It’s April… a year has gone by. An unprecedented, weird, scary, cautious year: four full seasons. A year ago international travel was closed to us (whether we travel or not, it feels restricting), we wear masks that hide our smiles, schools are online, we can’t eat out or go shopping without worrying, we don’t gather in our friend groups, we worry about our friends, our siblings, our parents and grandparents.

A year ago I set out to organize my desk, and my closets, to paint the baseboards, and deep clean the house. I wanted to play in the garden, eat healthy, get in shape. As a natural introvert, I thought this would be a great time to get myself and my house in order.

A year later… I’m still the same, my house is a bit better, more organized and I even repainted the kitchen (last month). I am motivated by the prospect of company for Easter and possibly more throughout the coming year. The vaccine is coming, they say. Life can go back to normal, they say.

We are the fortunate ones: a house and yard to play in, food aplenty, a neighborhood to walk in, working from home. But I miss my friend’s faces and hugs. I miss not thinking twice about heading to the store, a sporting event, a museum, a restaurant. Countless friends, working from home, helping their children with internet class work, are weary. They are tired from pulling double duty, or have just shrugged this off to a lost year.

What about the kids? How do they feel? My young friends have told me that they are lonely if they are doing school online only. The ones on the cusp of high school, but still in middle school, have phones, but have not felt like they have made full connections with classmates to text them about social issues including being lonely or depressed. The older ones, the high schoolers, are kept very busy with schoolwork and the continuing pressure to do well on their standardized exams. They tend to socialize more over the phone if/when they have time, or on zoom calls, or in their sports practices. They have persevered through the year, but are hoping for a more normal year next year with proms and graduations. The youngest have suffered along with their parents, but they are resilient, and will be more grateful for school than they ever thought possible, and able to make up the “lost” time.
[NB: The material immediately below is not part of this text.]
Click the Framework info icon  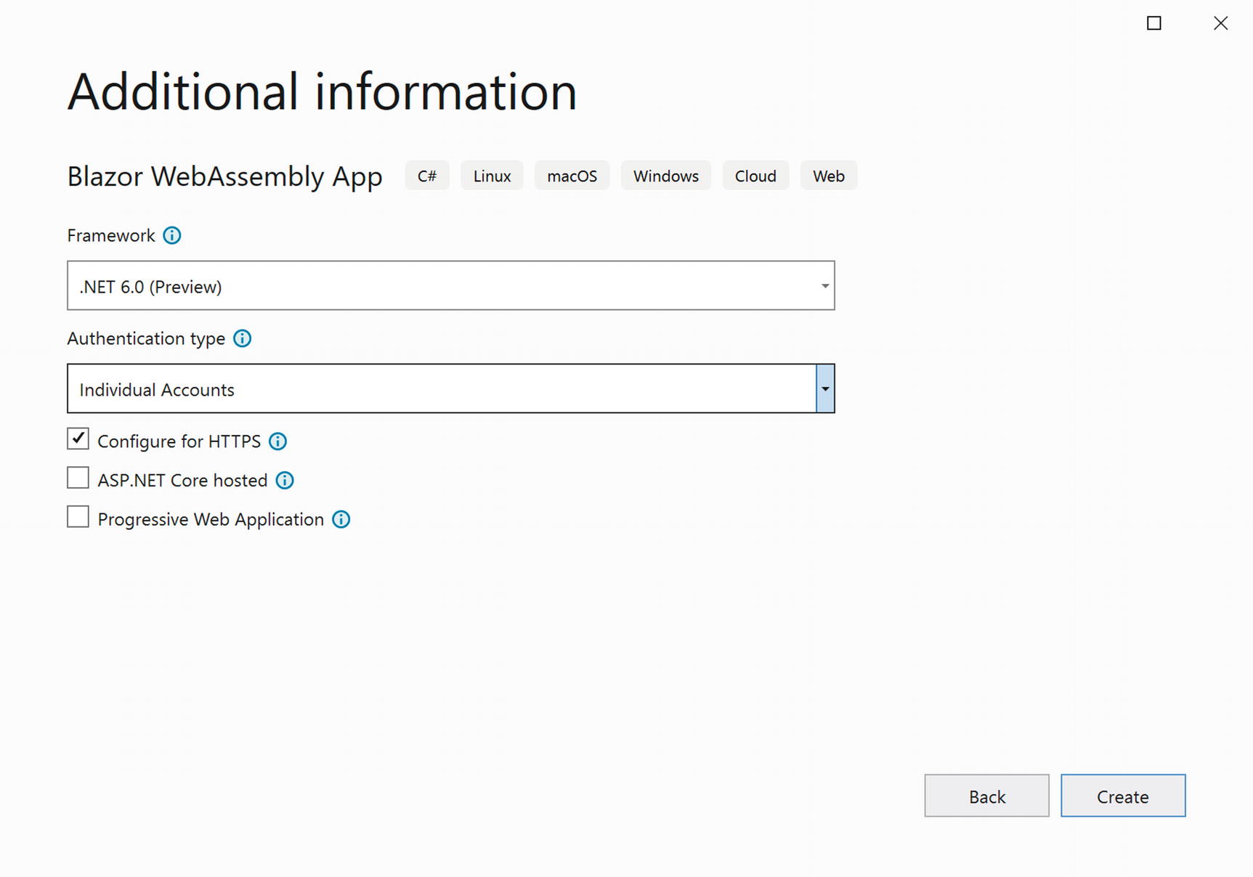(x=172, y=235)
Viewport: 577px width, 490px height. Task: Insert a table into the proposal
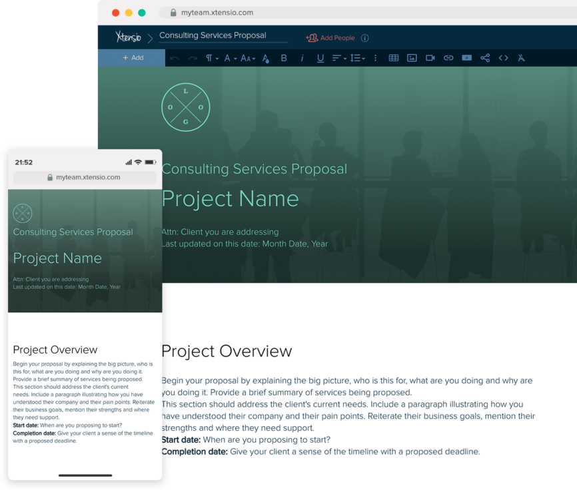393,58
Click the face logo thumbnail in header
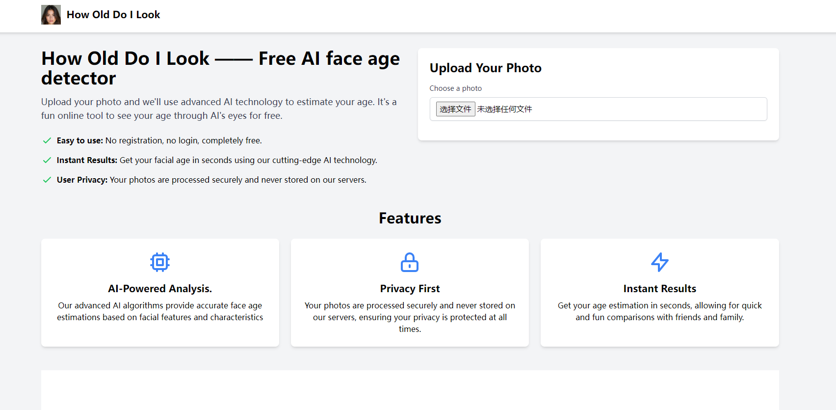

Has it been a “lost year”? Or has it been a time for reflection, evaluating what’s important, being grateful for the little things, and holding our loved ones in prayer if not in our arms? The Bible assures us that there is a time for everything, and this season will pass. Life will be a different normal, but there is no doubt that with Spring in the air, that we are all ready for a new season: one of gratitude, kindness and hope.